The Taliban leader's latest decree to shut down beauty salons across Afghanistan has been met with wide-ranging reactions from international bodies and organisations.

The UN agencies, Amnesty International and Human Rights Watch warned that the decision would have negative consequences.

The UN Women Afghanistan called the closure of women's beauty salons the latest “crackdown on women rights, women’s entrepreneurship and job opportunities”.

The UN office stated that women must be a part of the economy for any country to chart a sustainable way out of crisis and improve development outcomes.

Also, the United Nations Assistance Mission in Afghanistan (UNAMA) called on the Taliban to halt the edict calling for closure of beauty salons.

According to UNAMA, which is chaired by a woman in Afghanistan, the new restrictions on women’s rights will have a negative impact on the Afghan economy and contradicts the Taliban’s stated support for women’s entrepreneurship.

UNAMA added that the organisation remains engaged with other stakeholders to reverse the bans on Afghan women.

Meanwhile, Heather Bar, Associate director of women’s rights at Human Rights Watch in response to the Taliban’s decision on banning beauty salons in Afghanistan, said that the Taliban officials spend all day trying to think of spaces that remain open for women to crush them.

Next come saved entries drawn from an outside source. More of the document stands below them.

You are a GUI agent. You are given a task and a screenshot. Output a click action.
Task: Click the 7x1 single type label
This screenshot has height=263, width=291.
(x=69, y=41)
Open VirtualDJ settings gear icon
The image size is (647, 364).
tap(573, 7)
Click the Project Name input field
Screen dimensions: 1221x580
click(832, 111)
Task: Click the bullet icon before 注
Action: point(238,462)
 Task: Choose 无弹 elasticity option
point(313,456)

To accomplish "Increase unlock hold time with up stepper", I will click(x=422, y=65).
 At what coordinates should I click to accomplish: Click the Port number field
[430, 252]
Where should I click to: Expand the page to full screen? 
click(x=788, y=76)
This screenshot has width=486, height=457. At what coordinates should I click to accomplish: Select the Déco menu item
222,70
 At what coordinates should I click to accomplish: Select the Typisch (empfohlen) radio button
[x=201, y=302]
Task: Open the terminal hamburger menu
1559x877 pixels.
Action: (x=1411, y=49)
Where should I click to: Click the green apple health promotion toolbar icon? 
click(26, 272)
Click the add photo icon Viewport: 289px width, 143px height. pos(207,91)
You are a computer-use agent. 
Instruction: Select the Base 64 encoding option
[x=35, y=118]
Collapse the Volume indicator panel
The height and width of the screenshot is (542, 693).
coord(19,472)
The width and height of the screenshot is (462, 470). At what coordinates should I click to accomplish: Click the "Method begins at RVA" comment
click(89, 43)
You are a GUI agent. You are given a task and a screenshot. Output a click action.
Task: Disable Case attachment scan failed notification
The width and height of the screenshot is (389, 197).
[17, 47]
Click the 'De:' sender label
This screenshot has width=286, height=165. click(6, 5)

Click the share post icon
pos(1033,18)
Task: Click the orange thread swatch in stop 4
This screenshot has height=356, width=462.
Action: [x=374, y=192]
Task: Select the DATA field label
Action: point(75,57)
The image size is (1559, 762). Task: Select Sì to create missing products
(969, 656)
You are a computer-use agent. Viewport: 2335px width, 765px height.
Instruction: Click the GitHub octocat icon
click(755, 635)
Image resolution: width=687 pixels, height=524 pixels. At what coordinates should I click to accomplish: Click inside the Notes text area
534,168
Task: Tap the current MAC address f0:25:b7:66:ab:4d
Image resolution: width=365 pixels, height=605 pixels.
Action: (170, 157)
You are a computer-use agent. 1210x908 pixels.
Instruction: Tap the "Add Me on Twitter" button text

Also, Samira Hamidi, a human rights activist, and Amnesty International campaigner, said that the Taliban continue to repress Afghan women justifying it as Islamic law.

According to Hamidi, closing women's beauty salons proves that the Taliban consider women as their "enemy” and stressed that she is concerned that one day the Taliban will not allow women to visit hospitals too.

The Ministry Vice and Virtue of the Taliban recently asked the municipalities of the group across Afghanistan to close all women’s beauty salons on a one-month notice.

The ministry wrote in a letter addressed to the municipalities that they issued the order to ban the beauty salons based on the "verbal" decree of Mullah Hibatullah Akhundzada, the leader of the Taliban.

The Taliban have previously banned Afghan women from the right to work and education, visiting parks, and restaurants, stadiums, and sports clubs.